■ Your task
Working from the data below, write out exactly the lines from its first through the line that contains "Given: Disable TLS/SSL verwenden for SMTP", both ends included and pictures omitted.

■ Stored items
****************************************
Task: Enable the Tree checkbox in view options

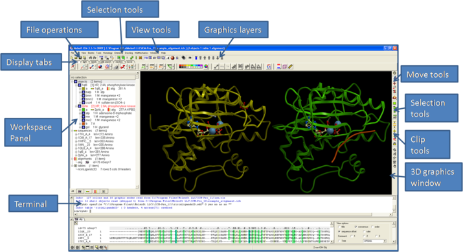Action: pyautogui.click(x=339, y=241)
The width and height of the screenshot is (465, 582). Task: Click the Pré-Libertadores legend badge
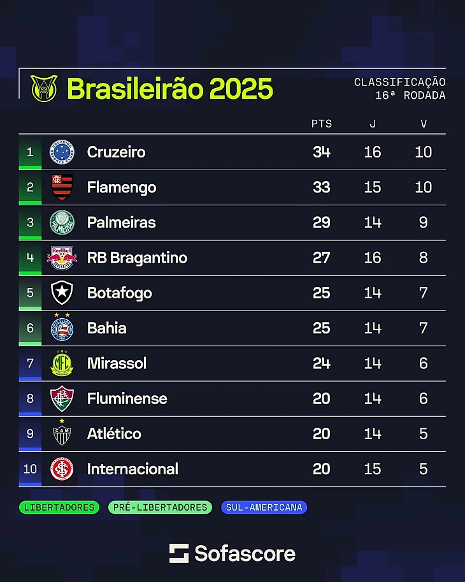coord(160,508)
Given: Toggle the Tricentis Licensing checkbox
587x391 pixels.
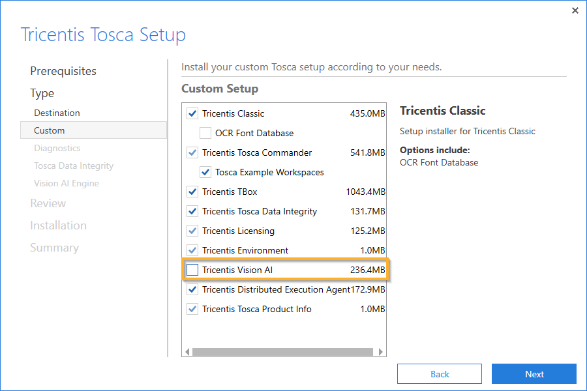Looking at the screenshot, I should [x=192, y=231].
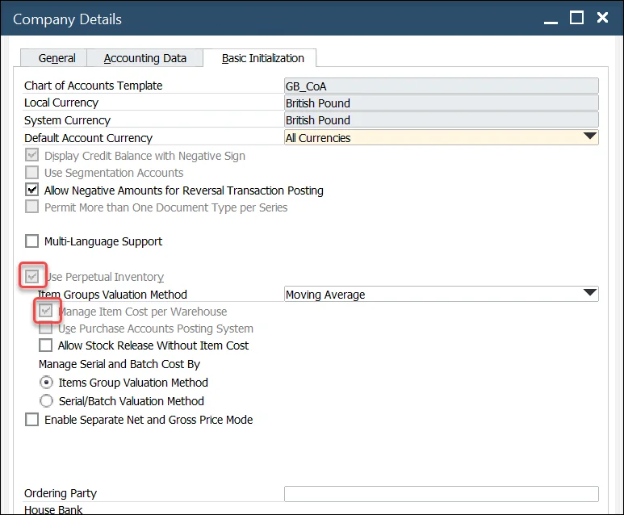Check Allow Stock Release Without Item Cost

[x=46, y=345]
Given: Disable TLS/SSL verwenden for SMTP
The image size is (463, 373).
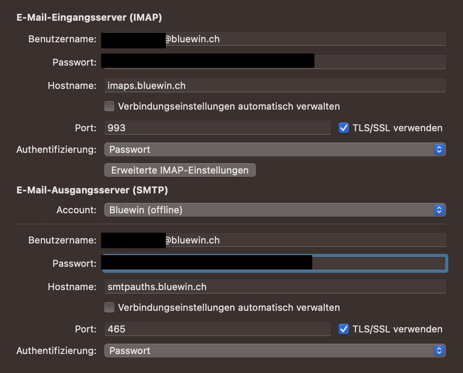Looking at the screenshot, I should [x=343, y=329].
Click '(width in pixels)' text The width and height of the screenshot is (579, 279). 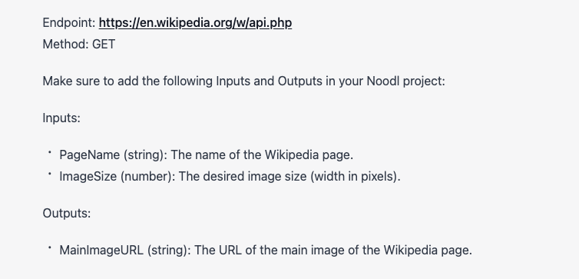tap(354, 176)
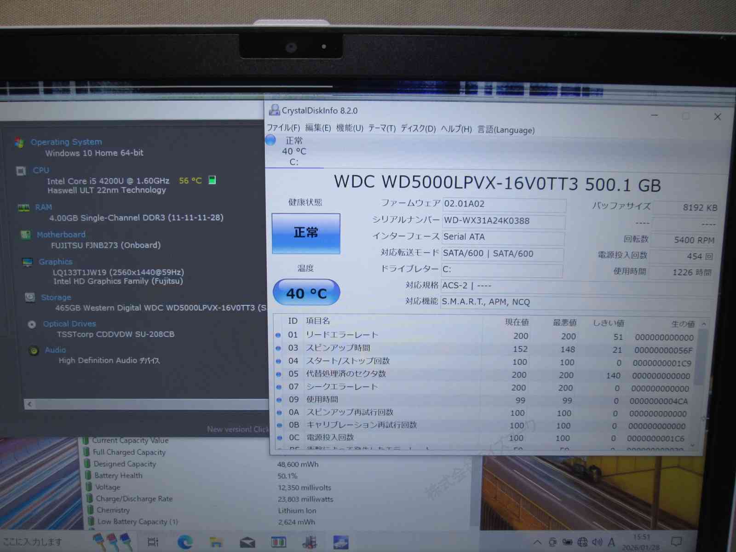
Task: Open the Operating System section link
Action: [66, 142]
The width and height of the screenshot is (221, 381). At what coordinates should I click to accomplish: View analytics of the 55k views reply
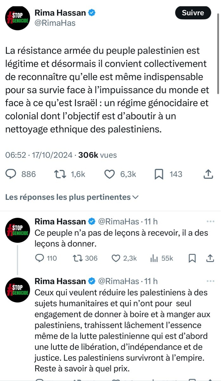pos(154,258)
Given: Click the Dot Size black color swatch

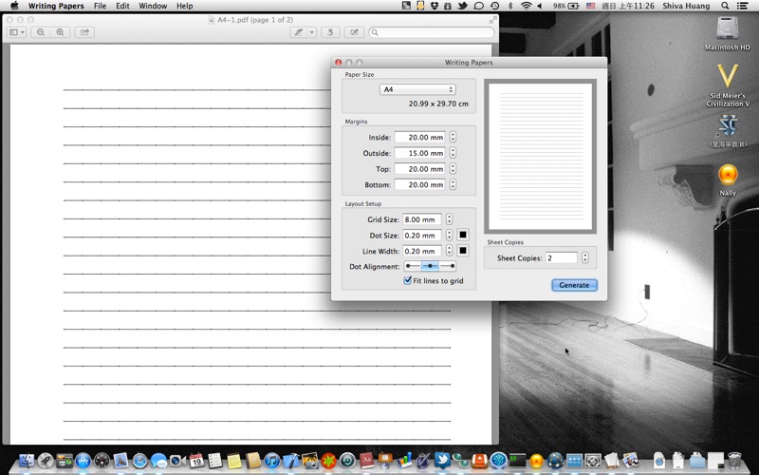Looking at the screenshot, I should [x=463, y=235].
****************************************
■ Written response
Task: Enable the Tree checkbox in view options

Action: pyautogui.click(x=339, y=241)
The width and height of the screenshot is (465, 582). Task: Click the Pré-Libertadores legend badge
coord(160,508)
Given: Toggle the Tricentis Licensing checkbox
587x391 pixels.
Looking at the screenshot, I should [x=192, y=231].
Check Allow Stock Release Without Item Cost

[x=46, y=345]
Given: Disable TLS/SSL verwenden for SMTP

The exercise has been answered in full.